За несколько дней до нашего автомобильного путешествия вместе с приехавшим в гости Дональдом Мартином я получил из Ленинграда письмо от Зернова, в котором он горько сожалел, что не может оставить работу в научно-исследовательском институте, куда он только недавно перебрался из Москвы, и принять участие в нашей совместной поездке к Черному морю.

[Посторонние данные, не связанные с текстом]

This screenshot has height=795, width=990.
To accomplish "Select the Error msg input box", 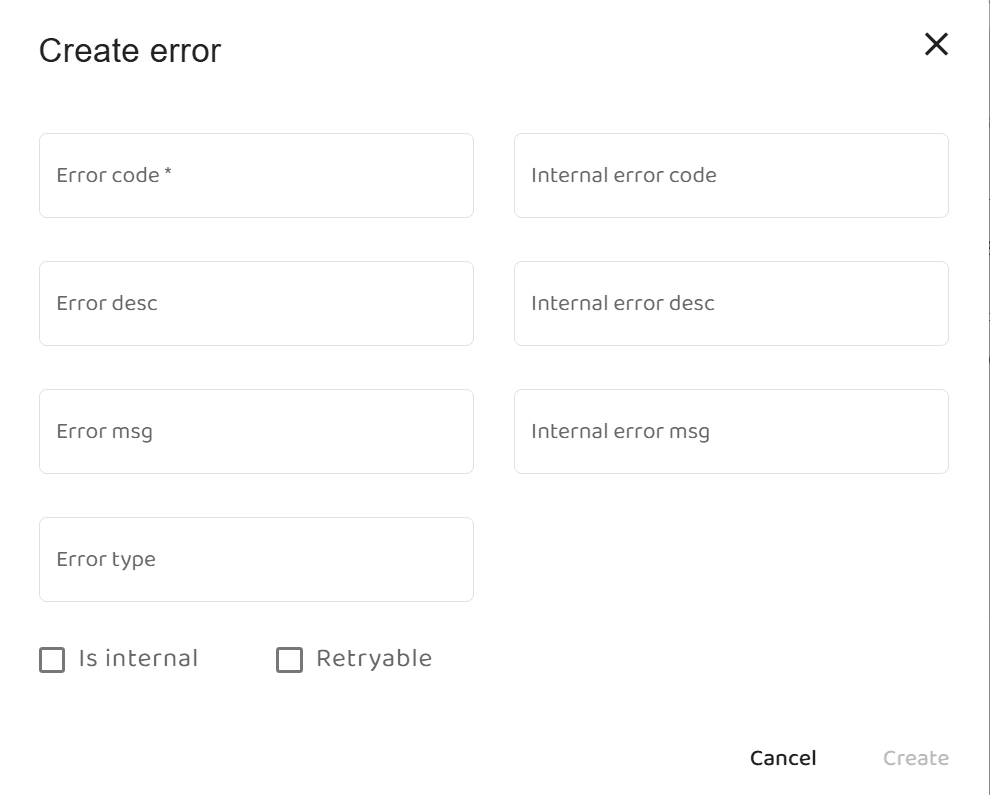I will (256, 431).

Выехали с Доном из Москвы, и уже через сутки спираль Симферопольского шоссе среди бледно-зеленых виноградников вынесла нас к морю. Сверху оно темно-синее, как в цветном телевизоре, — берлинская лазурь, размытая до горизонта чуть влажной кистью. Церковь, только что висевшая над нами, прилепившись к скале, вдруг оказывается наверху, отороченная кустарником, растущим прямо из пропасти. Под колесами привычный асфальт-такой же, как на Минском шоссе.

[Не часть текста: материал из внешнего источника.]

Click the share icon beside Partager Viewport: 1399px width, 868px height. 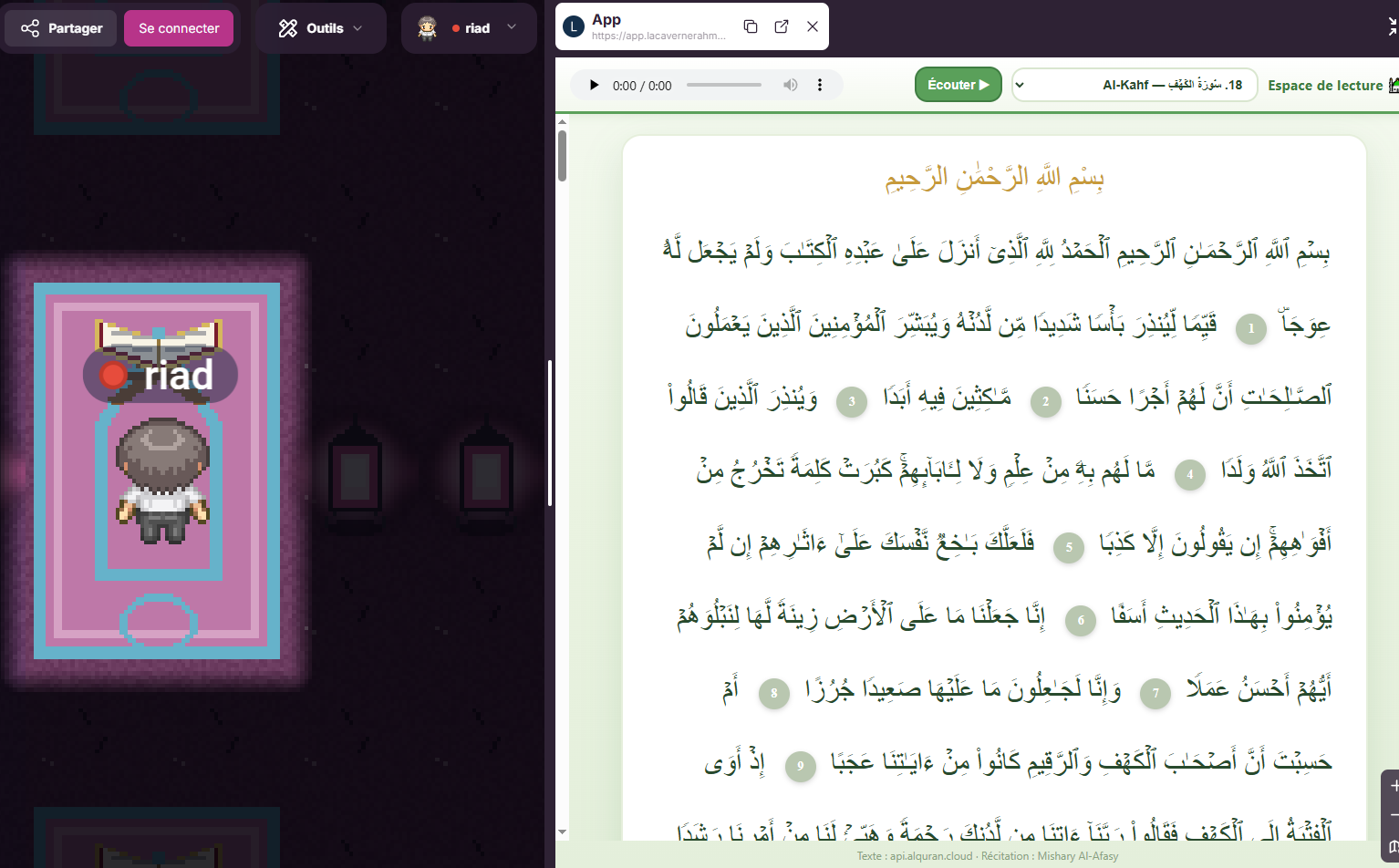pos(30,28)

— Остановимся? — предлагаю я сидящему рядом Мартину, заметив крохотный уголок лужайки между парой приютивших ее разлапистых крымских сосен.

Мартин, все еще критически относящийся ко мне, как к водителю, охотно соглашается, и, оставив «Жигули», мы располагаемся тут же, на запыленной траве, у откоса дороги. Боржоми, лимонный сок и термос со льдом дополняются упакованными в целлофан бутербродами.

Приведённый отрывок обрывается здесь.